_Extracted text_
* * * * * * * * *

There is a new InTrade.com contract, this one on whether oil futures and the Democratic President contract move in the same direction on Election Day. Right now it's running at about 50 percent, which means an Obama victory won't on average bring a higher price of energy. Mark Thoma directs us to this interesting article on the bursting of the Green bubble, most of all among the Democrats.
Posted by Tyler Cowen on September 30, 2008 at 02:23 PM in Political Science | Permalink
Comments
I just got half way through An Inconvenient Truth and had to stop because my 1 year old was clapping. Now, of course, he was clapping because the throngs were cheering Al and he always claps when others clap (I wonder if this is the same reason for many in the throng).
I was disappointed if you can call it that. The first half anyway struck me as more of a "don't you wish Al Gore was elected" stroking than a serious documentary. I might even care about a history of the environmental movement, but I don't care to hear about Al Gore's movement.

* * * * * * * * *

_Given instruction A_
According to the blog post on the new InTrade contract, at about what percentage is that contract currently running?

* * * * * * * * *

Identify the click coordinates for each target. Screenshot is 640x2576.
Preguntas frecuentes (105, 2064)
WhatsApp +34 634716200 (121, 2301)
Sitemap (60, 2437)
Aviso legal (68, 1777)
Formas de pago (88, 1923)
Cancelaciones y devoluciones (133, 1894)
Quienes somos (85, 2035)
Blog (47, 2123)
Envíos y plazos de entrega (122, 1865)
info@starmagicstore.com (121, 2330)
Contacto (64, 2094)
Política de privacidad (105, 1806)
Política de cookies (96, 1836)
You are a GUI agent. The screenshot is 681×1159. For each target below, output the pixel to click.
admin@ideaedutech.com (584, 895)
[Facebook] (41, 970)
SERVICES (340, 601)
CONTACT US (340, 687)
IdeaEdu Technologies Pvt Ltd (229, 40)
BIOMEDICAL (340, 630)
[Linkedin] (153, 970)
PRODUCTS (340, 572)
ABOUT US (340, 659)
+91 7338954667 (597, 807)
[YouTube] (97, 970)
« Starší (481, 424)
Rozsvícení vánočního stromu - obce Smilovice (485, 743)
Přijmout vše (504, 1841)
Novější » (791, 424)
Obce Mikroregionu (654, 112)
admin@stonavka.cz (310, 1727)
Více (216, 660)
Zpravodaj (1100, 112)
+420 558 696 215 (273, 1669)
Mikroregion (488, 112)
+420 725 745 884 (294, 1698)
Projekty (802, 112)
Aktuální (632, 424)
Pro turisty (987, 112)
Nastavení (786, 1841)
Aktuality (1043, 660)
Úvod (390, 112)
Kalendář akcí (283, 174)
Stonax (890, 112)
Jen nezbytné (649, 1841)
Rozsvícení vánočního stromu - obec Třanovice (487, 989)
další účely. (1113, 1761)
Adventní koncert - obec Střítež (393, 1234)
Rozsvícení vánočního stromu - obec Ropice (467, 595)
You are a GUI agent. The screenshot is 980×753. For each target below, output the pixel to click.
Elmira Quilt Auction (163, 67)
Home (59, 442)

* * * * * * * * *

_Given instruction B_
Rewrite the entries starting at the line that contains "7338954667 (597, 807)" and ending at the last entry, with "Aktuality" replaced by "Novinky" and everything else left unchanged.

_Problem solution A_
About 50 percent.

_Problem solution B_
+91 7338954667 (597, 807)
[YouTube] (97, 970)
« Starší (481, 424)
Rozsvícení vánočního stromu - obce Smilovice (485, 743)
Přijmout vše (504, 1841)
Novější » (791, 424)
Obce Mikroregionu (654, 112)
admin@stonavka.cz (310, 1727)
Více (216, 660)
Zpravodaj (1100, 112)
+420 558 696 215 (273, 1669)
Mikroregion (488, 112)
+420 725 745 884 (294, 1698)
Projekty (802, 112)
Aktuální (632, 424)
Pro turisty (987, 112)
Nastavení (786, 1841)
Novinky (1043, 660)
Úvod (390, 112)
Kalendář akcí (283, 174)
Stonax (890, 112)
Jen nezbytné (649, 1841)
Rozsvícení vánočního stromu - obec Třanovice (487, 989)
další účely. (1113, 1761)
Adventní koncert - obec Střítež (393, 1234)
Rozsvícení vánočního stromu - obec Ropice (467, 595)
You are a GUI agent. The screenshot is 980×753. For each target below, output the pixel to click.
Elmira Quilt Auction (163, 67)
Home (59, 442)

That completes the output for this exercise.